• [你的任务] 能否把下方解方程题解中的一段原样复制出来？从含有“template <typename T> inline void chkmax(T”的那处开始，到“bool ok(int x)”为止。

• [选定文本]
[NOIP 2014] 解方程

[题目链接]

         https://www.lydsy.com/JudgeOnline/problem.php?id=3751

[算法]

        对于每个x ， 将方程左边对一个质数取模

        时间复杂度 ： O(NM)

[代码]

         

#include<bits/stdc++.h>
using namespace std;
#define MAXN 300010
#define RG register
const int P = 998244353;
typedef long long LL;

int n , m , ans , cnt;
int a[MAXN] , res[MAXN];

template <typename T> inline void chkmax(T &x , T y) { x = max(x , y); }
template <typename T> inline void chkmin(T &x , T y) { x = min(x , y); }
template <typename T> inline void read(T &x)
{
    T f = 1; x = 0;
    char c = getchar();
    for (; !isdigit(c); c = getchar()) if (c == '-') f = -f;
    for (; isdigit(c); c = getchar()) x = (1LL * x * 10 + c - '0') % P;
    x *= f;
    x = (x + P) % P;
}
inline bool ok(int x)
{
    int ret = 0 , tmp = 1;
    for (RG int i = 0; i <= n; i++)
    {
        ret = (ret + 1LL * a[i] * tmp) % P;
        tmp = 1LL * tmp * x % P;    
    }    
    if (!ret) return true;
    else return false;
}

int main()
{

    read(n); read(m);
    for (RG int i = 0; i <= n; i++) read(a[i]);
    for (RG int i = 1; i <= m; i++)
    {
        if (ok(i))
        {
            ++ans;
            res[++cnt] = i;
        }        
    }
    printf("%d\n" , ans);
    for (RG int i = 1; i <= cnt; i++) printf("%d\n" , res[i]);
    
    return 0;
    
}

• [记录列表]
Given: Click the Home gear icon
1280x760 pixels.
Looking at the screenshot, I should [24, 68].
* * *
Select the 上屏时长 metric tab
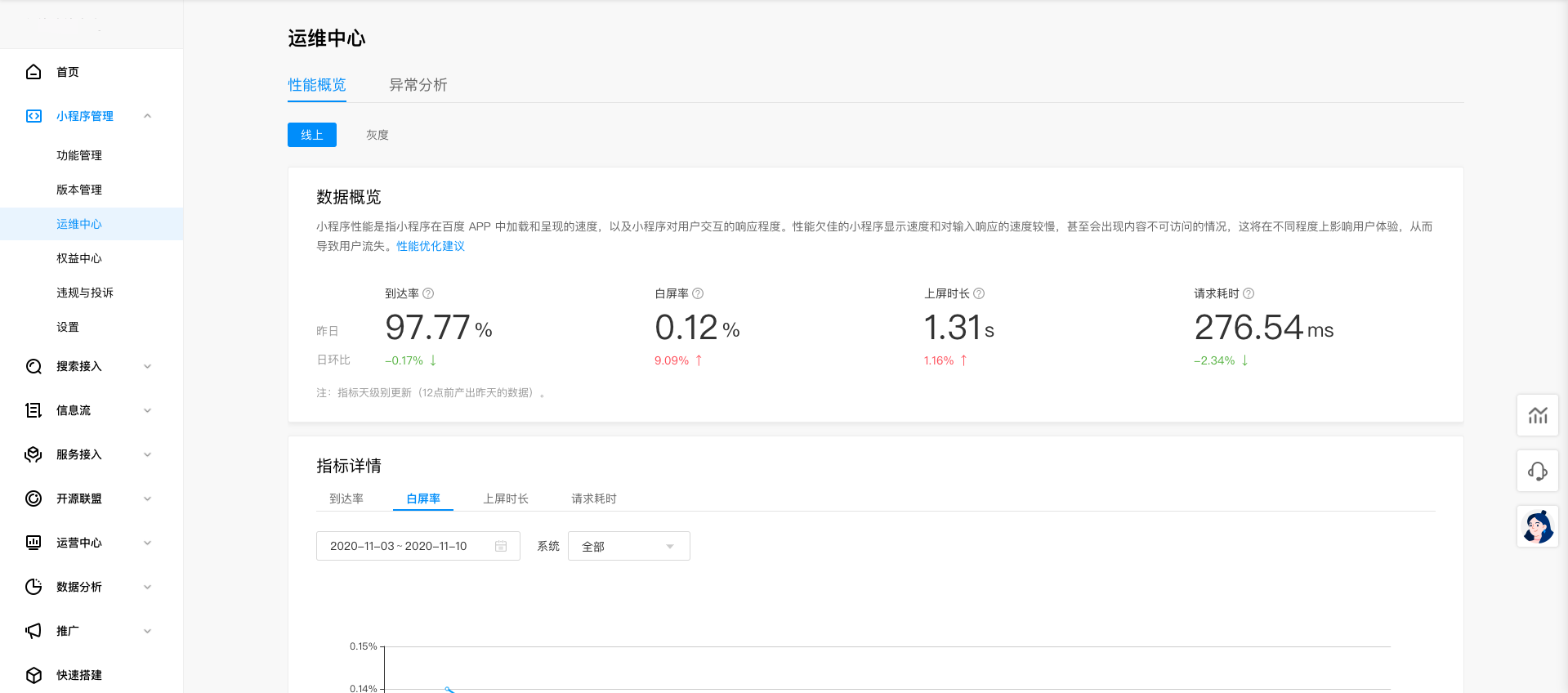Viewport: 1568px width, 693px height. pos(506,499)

• [结果]
template <typename T> inline void chkmax(T &x , T y) { x = max(x , y); }
template <typename T> inline void chkmin(T &x , T y) { x = min(x , y); }
template <typename T> inline void read(T &x)
{
    T f = 1; x = 0;
    char c = getchar();
    for (; !isdigit(c); c = getchar()) if (c == '-') f = -f;
    for (; isdigit(c); c = getchar()) x = (1LL * x * 10 + c - '0') % P;
    x *= f;
    x = (x + P) % P;
}
inline bool ok(int x)